Fig 4. The analysis on susceptibility of P. xylostella larvae to alive M. anisopliae after knockdown of PxSpa and PxDor.

After dsRNA treatment, the larvae were treated with M. anisopliae spores (1×10⁹ conidia/ml). Mortality was recorded every 6h. Each treatment was replicated three times and each treatment consisted of 30 larvae.

Fig 5. SDS-PAGE analysis of recombinant protein from Drosophila S2 cells.

M: Kaleidoscope polypeptide weight protein marker; 1: recombinant protein of Px-cec1; 2: recombinant protein of Px-cec2; 3: recombinant protein of Px-cec3.The result showed that there was a single band corresponding to the expected size of 3.8 kDa.

Fig 6. Analysis of Pxcec2 and Pxcec3 using far-UV CD spectra under 10 mM phosphate buffer (pH 7.2) at room temperature.

Fig 7. SEM analysis of the spore of M. anisopliae interacted with cecropins.

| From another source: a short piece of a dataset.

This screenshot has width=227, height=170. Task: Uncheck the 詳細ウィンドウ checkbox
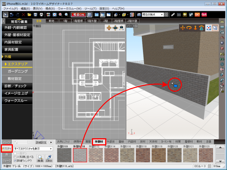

A, C and E: CK (naive M. anisopliae spore); B, D and F: the spore of M. anisopliae interacted with Px-cec1, Px-cec2 and Px-cec3, respectively. The SEM analysis showed that M.anisopliae spore became short and wrinkled (B, D and F) after interacted with cecropins from P. xylostella as compared to the untreated spore (A, C and E), which had a bright and normal smooth surface.

Fig 8. TEM showing the effect of cecropins from P. xylostella on the spores of M. anisopliae.

A, C and E: CK (naive M. anisopliae spore); B, D and F: the spore of M. anisopliae interacted with Px-cec1, Px-cec2 and Px-cec3, respectively. The TEM images revealed that the cell membrane of the spore became wafery and the cellular cytoplasmic contents were dissolved and became vague (B, D and F). The entire cell membrane was disrupted, causing the cellular cytoplasmic contents to leak out after interaction with Px-cec1 and Px-cec2 (B and D), the untreated spore (A, C and E) had a bright and normal smooth surface and the cellular cytoplasmic content was clear.